We kept our blades sheathed as we walked, following in his wake, though keeping our distance. “Is he as tough as I think?” I asked Jaxon.
He considered it. “He was. Maybe twenty years ago. I think he’s spent too much time alone, his wyrd is all over the place. Not to say he’s helpless … I certainly wouldn’t want to bet on the outcome if Arthur went for him.”
“Fuck you, Icicle,” spat my brother. “He’s a fat old man.”
“But he’s not a frog,” I barked. “So we aren’t here to hurt him, spy on him or kill him. He’s a side-trip. Hopefully an informative side-trip.”
We had no sight of Dark Wing, but the sound of dogs barking kept us in the right direction. North west, deeper into both the dead forest and the Mirralite Reservation, but away from the Bay of Bliss. I’d hoped that our blind wandering would get direction from Dark Wing, perhaps a way of sneaking up on the village, or intelligence on what we would find. However, since meeting the wild-man, I feared we’d get little more than pissed on by a pack of dogs; perhaps a brief fight before our wandering continued. But I had to pursue him to find out.
“Addie, I smell blood here,” said Jaxon, coming to a stop before an unusually large tree. “Up there.” His eyes rose, focusing on a high branch, upon which were hung a cluster of severed heads. Their hair was long and braided, with seashells and stones woven into the strands.
“They’re Pure Ones,” I observed. “Dark Wing doesn’t believe in subtlety.”
“More over here,” said Arthur, a little way ahead.
We joined him, where a line of skulls were staked into the hard ground. Beyond, nailed to more wooden stakes, were dozens of rotting heads. Some were barely more than skeletons. Others were fresh, with blood still pooled in the eye sockets and upon the lips. It seemed wrong to display death in such a fashion, and butchery of this kind was no longer practised at the Severed Hand. Many years past, Lord Ulric’s father, the Bloody Fang, displayed two thousand heads from Brand’s Tower, leaving them to rot so that the Nissalite knew their place. Such brutality had not been necessary for a long time.
“Sign of weakness,” said Arthur. “Strength speaks for itself. It doesn’t need such … crutches.”
Jaxon looked at me, shaking his head as if to condemn Dark Wing. The Wisp disliked the severed heads for a more prosaic reason than my brother. He simply didn’t think that any man, Pure One or Eastron, should be degraded so.
“He must live somewhere,” I said. “Let’s find it.”

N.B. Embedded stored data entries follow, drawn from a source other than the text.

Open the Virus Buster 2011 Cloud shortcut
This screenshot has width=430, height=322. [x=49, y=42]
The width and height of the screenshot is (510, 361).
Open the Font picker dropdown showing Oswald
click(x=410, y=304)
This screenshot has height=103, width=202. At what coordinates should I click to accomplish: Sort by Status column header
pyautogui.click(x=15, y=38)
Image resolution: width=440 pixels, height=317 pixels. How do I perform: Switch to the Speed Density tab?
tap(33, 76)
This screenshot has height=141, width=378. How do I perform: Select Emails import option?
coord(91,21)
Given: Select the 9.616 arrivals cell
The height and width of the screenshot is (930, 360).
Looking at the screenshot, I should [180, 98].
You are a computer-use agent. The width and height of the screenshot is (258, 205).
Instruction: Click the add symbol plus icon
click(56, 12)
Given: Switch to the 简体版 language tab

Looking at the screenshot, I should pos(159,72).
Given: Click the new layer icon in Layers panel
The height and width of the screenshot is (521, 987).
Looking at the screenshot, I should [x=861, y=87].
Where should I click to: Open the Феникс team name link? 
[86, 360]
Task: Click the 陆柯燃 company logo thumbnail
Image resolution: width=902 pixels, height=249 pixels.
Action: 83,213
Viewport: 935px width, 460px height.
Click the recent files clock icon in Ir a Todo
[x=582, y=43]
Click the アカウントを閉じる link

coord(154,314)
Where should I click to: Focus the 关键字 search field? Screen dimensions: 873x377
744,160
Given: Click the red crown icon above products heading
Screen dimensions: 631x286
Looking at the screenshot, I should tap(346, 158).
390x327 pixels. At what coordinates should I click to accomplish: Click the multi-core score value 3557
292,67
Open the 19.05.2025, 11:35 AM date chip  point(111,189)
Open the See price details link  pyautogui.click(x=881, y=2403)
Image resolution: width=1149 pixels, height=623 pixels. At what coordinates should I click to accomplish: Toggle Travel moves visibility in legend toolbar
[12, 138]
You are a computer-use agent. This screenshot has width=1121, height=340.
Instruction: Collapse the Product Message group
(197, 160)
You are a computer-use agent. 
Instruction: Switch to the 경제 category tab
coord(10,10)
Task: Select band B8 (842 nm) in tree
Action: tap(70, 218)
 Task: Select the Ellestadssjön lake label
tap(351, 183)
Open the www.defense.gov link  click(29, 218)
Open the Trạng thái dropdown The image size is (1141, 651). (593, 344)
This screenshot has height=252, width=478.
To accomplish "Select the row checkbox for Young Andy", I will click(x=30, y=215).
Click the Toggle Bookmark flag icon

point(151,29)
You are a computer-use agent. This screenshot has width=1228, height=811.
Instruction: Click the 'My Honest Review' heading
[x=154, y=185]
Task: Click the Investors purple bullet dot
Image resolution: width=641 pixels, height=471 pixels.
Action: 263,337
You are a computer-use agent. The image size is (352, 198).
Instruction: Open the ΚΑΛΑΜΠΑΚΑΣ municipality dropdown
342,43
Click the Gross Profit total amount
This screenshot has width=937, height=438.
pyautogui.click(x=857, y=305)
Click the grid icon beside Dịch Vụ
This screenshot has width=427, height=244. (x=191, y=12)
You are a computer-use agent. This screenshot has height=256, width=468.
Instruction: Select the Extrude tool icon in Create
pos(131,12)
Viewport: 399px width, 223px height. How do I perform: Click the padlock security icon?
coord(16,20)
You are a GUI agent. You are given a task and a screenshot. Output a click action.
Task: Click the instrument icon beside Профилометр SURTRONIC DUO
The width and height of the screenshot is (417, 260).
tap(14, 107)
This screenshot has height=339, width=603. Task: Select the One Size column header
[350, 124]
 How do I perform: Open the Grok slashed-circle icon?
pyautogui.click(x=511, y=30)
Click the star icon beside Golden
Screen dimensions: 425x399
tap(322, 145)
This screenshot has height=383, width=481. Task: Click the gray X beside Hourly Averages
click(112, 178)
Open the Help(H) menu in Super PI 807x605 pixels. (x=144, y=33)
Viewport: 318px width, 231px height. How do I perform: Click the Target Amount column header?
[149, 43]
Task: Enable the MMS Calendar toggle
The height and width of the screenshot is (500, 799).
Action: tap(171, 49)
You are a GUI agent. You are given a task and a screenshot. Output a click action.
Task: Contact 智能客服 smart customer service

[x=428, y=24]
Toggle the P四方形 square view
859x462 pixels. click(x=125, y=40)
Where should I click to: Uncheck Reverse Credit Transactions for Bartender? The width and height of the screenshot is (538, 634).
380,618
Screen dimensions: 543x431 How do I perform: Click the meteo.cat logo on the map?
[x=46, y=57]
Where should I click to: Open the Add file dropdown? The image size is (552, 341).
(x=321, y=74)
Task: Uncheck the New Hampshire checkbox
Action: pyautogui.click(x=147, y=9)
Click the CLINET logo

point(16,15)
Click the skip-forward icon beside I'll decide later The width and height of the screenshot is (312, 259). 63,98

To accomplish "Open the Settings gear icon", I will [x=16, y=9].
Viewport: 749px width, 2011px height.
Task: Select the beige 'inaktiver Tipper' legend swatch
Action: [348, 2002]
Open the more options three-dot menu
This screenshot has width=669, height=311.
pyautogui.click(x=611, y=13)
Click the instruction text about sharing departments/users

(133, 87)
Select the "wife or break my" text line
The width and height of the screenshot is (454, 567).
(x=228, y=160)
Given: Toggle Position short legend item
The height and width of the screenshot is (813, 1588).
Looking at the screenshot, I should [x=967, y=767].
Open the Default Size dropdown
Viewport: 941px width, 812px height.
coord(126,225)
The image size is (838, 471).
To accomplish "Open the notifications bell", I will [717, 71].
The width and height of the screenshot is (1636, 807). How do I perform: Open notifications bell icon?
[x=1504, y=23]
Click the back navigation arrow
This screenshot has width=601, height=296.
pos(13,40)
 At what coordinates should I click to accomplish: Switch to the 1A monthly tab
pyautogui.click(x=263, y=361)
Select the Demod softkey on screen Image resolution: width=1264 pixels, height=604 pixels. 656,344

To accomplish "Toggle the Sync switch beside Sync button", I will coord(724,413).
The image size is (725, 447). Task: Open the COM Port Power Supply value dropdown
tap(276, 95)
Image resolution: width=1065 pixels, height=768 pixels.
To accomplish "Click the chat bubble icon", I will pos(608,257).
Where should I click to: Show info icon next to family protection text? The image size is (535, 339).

Neither of my companions replied. Nor did they nod or remove their eyes from the dead Pure Ones, but they followed me as I moved deeper into the forest, past more severed heads, and fence-lines made of bone. It appeared that Dark Wing was a craftsman as well as a butcher. The macabre structures must have been the work of decades, costing more life and labour than I could imagine. The fences became arches, and the arches became tunnels, each one rendered skilfully out of bone and sinew.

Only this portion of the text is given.